HIV is thought to have originated among central African primates. Human infections were first identified in the United States in 1981. In most parts of the world, the epidemic reached its peak around the turn of the century. In southern Africa, the worst affected region, AIDS caused average life expectancy to plunge by nearly 20 years in some countries. Since then, both infection and death rates have declined steadily. In 2019, there were an estimated 690 000 AIDS-related deaths (-59 % compared to the peak in 2005) and 1.7 million new infections (-39 % down on the 1999 peak). The total number of people living with HIV is 38 million.
HIV is most prevalent in eastern and southern Africa, where nearly 7 % of adults are living with the virus. This percentage reaches over 20 % in southern African countries such as Eswatini (27 %), Lesotho (23 %) and Botswana (21 %). However, this is also the region that has seen the biggest progress in terms of curbing new infections (-52 % since 2009). Though starting from a much lower level, new infections in eastern Europe and central Asia are rising fast (+75 %). Certain groups are much more severely affected than others. Although they only represent a small share of the population, gay men, drug users and sex workers, together with their clients and partners, account for the majority of new infections in all regions except for eastern and southern Africa. Although infection rates are mostly similar for men and women, in many African countries young women are far more likely to catch the virus than men.

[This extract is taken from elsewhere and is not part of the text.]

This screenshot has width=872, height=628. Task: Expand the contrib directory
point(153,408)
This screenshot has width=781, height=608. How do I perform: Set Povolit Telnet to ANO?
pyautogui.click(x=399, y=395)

Progress towards curbing the epidemic
The sustainable development goals adopted by the UN in 2015 envisage ending the HIV/AIDS epidemic by 2030. In 2014, UN agency UNAIDS set three intermediate goals for 2020: at least 90 % of people with the virus should be aware of their status; of these, 90 % should receive treatment, with virus levels in 90 % of patients receiving treatment reduced to a level where no infection is possible. The combined effect of achieving these three targets would be to cut infection rates by three-quarters. Southern and eastern Africa, the worst affected region, has come close to achieving these targets (87 %; 83 %; 93%), helping to explain the dramatic drop in infection rates, while the eastern Europe/central Asia region is one of the worst performers (70 %; 63 %; 93 %), figures that again correlate with sharply rising infections.